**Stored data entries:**
•••••

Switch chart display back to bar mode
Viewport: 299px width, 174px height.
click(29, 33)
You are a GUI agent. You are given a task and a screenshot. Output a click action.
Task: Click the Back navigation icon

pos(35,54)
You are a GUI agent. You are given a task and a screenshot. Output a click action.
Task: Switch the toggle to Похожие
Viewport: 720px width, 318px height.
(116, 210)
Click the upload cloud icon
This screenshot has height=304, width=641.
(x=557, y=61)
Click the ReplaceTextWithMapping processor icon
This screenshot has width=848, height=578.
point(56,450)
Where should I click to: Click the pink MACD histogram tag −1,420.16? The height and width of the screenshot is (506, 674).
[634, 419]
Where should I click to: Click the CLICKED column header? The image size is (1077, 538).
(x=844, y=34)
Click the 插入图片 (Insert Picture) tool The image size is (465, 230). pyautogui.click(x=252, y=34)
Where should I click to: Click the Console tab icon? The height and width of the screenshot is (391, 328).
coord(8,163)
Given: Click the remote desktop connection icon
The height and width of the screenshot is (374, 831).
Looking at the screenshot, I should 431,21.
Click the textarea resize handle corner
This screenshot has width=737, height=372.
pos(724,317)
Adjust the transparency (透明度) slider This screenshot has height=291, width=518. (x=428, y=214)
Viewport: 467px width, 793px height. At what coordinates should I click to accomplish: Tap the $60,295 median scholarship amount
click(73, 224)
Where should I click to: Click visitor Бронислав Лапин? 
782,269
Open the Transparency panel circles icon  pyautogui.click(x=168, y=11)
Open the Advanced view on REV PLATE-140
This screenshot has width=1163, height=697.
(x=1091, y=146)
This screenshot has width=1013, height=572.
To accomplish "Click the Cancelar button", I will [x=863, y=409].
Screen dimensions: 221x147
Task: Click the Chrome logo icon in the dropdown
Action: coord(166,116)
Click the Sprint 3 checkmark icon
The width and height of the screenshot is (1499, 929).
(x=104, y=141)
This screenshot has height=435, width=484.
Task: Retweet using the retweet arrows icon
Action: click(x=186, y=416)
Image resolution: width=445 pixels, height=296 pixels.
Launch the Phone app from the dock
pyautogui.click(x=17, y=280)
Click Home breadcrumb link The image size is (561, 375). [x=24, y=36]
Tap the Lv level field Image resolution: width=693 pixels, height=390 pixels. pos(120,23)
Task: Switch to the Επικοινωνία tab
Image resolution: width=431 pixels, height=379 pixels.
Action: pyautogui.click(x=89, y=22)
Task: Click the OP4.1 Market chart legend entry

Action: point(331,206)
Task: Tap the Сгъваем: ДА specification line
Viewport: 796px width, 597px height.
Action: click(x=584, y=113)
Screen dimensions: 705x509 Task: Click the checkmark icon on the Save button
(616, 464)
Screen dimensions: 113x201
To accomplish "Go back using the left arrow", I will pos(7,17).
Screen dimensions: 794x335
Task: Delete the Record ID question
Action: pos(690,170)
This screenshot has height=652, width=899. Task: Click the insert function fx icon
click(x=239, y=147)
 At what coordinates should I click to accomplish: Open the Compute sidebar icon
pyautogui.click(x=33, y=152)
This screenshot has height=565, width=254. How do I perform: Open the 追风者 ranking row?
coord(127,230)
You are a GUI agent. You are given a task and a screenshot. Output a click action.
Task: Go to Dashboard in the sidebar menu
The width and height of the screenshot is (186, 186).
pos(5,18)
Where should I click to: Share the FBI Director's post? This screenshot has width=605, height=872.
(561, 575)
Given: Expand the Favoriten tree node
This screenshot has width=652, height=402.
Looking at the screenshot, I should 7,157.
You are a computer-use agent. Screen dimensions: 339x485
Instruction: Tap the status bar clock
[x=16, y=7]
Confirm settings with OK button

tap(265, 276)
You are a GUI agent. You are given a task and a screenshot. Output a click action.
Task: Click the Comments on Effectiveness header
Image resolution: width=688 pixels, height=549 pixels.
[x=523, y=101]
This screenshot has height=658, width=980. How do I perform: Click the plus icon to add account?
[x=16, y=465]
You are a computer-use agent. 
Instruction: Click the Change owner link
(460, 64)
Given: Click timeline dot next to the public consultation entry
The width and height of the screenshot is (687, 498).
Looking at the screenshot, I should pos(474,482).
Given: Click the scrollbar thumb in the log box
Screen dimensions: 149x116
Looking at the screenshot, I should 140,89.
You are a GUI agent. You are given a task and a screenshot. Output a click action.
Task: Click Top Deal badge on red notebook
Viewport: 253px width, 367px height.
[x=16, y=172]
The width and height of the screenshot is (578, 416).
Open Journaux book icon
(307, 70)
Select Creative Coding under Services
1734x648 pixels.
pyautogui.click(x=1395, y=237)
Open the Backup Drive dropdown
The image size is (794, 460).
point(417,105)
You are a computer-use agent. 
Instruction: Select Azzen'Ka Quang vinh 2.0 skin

•••••

Your response should consist of the records, printed exactly.

Switch chart display back to bar mode
Viewport: 299px width, 174px height.
click(29, 33)
You are a GUI agent. You are given a task and a screenshot. Output a click action.
Task: Click the Back navigation icon

pos(35,54)
You are a GUI agent. You are given a task and a screenshot. Output a click action.
Task: Switch the toggle to Похожие
Viewport: 720px width, 318px height.
(116, 210)
Click the upload cloud icon
This screenshot has height=304, width=641.
(x=557, y=61)
Click the ReplaceTextWithMapping processor icon
This screenshot has width=848, height=578.
point(56,450)
Where should I click to: Click the pink MACD histogram tag −1,420.16? The height and width of the screenshot is (506, 674).
[634, 419]
Where should I click to: Click the CLICKED column header? The image size is (1077, 538).
(x=844, y=34)
Click the 插入图片 (Insert Picture) tool The image size is (465, 230). pyautogui.click(x=252, y=34)
Where should I click to: Click the Console tab icon? The height and width of the screenshot is (391, 328).
coord(8,163)
Given: Click the remote desktop connection icon
The height and width of the screenshot is (374, 831).
Looking at the screenshot, I should 431,21.
Click the textarea resize handle corner
This screenshot has width=737, height=372.
pos(724,317)
Adjust the transparency (透明度) slider This screenshot has height=291, width=518. (x=428, y=214)
Viewport: 467px width, 793px height. At what coordinates should I click to accomplish: Tap the $60,295 median scholarship amount
click(73, 224)
Where should I click to: Click visitor Бронислав Лапин? 
782,269
Open the Transparency panel circles icon  pyautogui.click(x=168, y=11)
Open the Advanced view on REV PLATE-140
This screenshot has width=1163, height=697.
(x=1091, y=146)
This screenshot has width=1013, height=572.
To accomplish "Click the Cancelar button", I will [x=863, y=409].
Screen dimensions: 221x147
Task: Click the Chrome logo icon in the dropdown
Action: coord(166,116)
Click the Sprint 3 checkmark icon
The width and height of the screenshot is (1499, 929).
(x=104, y=141)
This screenshot has height=435, width=484.
Task: Retweet using the retweet arrows icon
Action: click(x=186, y=416)
Image resolution: width=445 pixels, height=296 pixels.
Launch the Phone app from the dock
pyautogui.click(x=17, y=280)
Click Home breadcrumb link The image size is (561, 375). [x=24, y=36]
Tap the Lv level field Image resolution: width=693 pixels, height=390 pixels. pos(120,23)
Task: Switch to the Επικοινωνία tab
Image resolution: width=431 pixels, height=379 pixels.
Action: pyautogui.click(x=89, y=22)
Task: Click the OP4.1 Market chart legend entry

Action: point(331,206)
Task: Tap the Сгъваем: ДА specification line
Viewport: 796px width, 597px height.
Action: click(x=584, y=113)
Screen dimensions: 705x509 Task: Click the checkmark icon on the Save button
(616, 464)
Screen dimensions: 113x201
To accomplish "Go back using the left arrow", I will pos(7,17).
Screen dimensions: 794x335
Task: Delete the Record ID question
Action: pos(690,170)
This screenshot has height=652, width=899. Task: Click the insert function fx icon
click(x=239, y=147)
 At what coordinates should I click to accomplish: Open the Compute sidebar icon
pyautogui.click(x=33, y=152)
This screenshot has height=565, width=254. How do I perform: Open the 追风者 ranking row?
coord(127,230)
You are a GUI agent. You are given a task and a screenshot. Output a click action.
Task: Go to Dashboard in the sidebar menu
The width and height of the screenshot is (186, 186).
pos(5,18)
Where should I click to: Share the FBI Director's post? This screenshot has width=605, height=872.
(561, 575)
Given: Expand the Favoriten tree node
This screenshot has width=652, height=402.
Looking at the screenshot, I should 7,157.
You are a computer-use agent. Screen dimensions: 339x485
Instruction: Tap the status bar clock
[x=16, y=7]
Confirm settings with OK button

tap(265, 276)
You are a GUI agent. You are given a task and a screenshot. Output a click action.
Task: Click the Comments on Effectiveness header
Image resolution: width=688 pixels, height=549 pixels.
[x=523, y=101]
This screenshot has height=658, width=980. How do I perform: Click the plus icon to add account?
[x=16, y=465]
You are a computer-use agent. 
Instruction: Click the Change owner link
(460, 64)
Given: Click timeline dot next to the public consultation entry
The width and height of the screenshot is (687, 498).
Looking at the screenshot, I should pos(474,482).
Given: Click the scrollbar thumb in the log box
Screen dimensions: 149x116
Looking at the screenshot, I should 140,89.
You are a GUI agent. You are given a task and a screenshot. Output a click action.
Task: Click Top Deal badge on red notebook
Viewport: 253px width, 367px height.
[x=16, y=172]
The width and height of the screenshot is (578, 416).
Open Journaux book icon
(307, 70)
Select Creative Coding under Services
1734x648 pixels.
pyautogui.click(x=1395, y=237)
Open the Backup Drive dropdown
The image size is (794, 460).
point(417,105)
You are a computer-use agent. 
Instruction: Select Azzen'Ka Quang vinh 2.0 skin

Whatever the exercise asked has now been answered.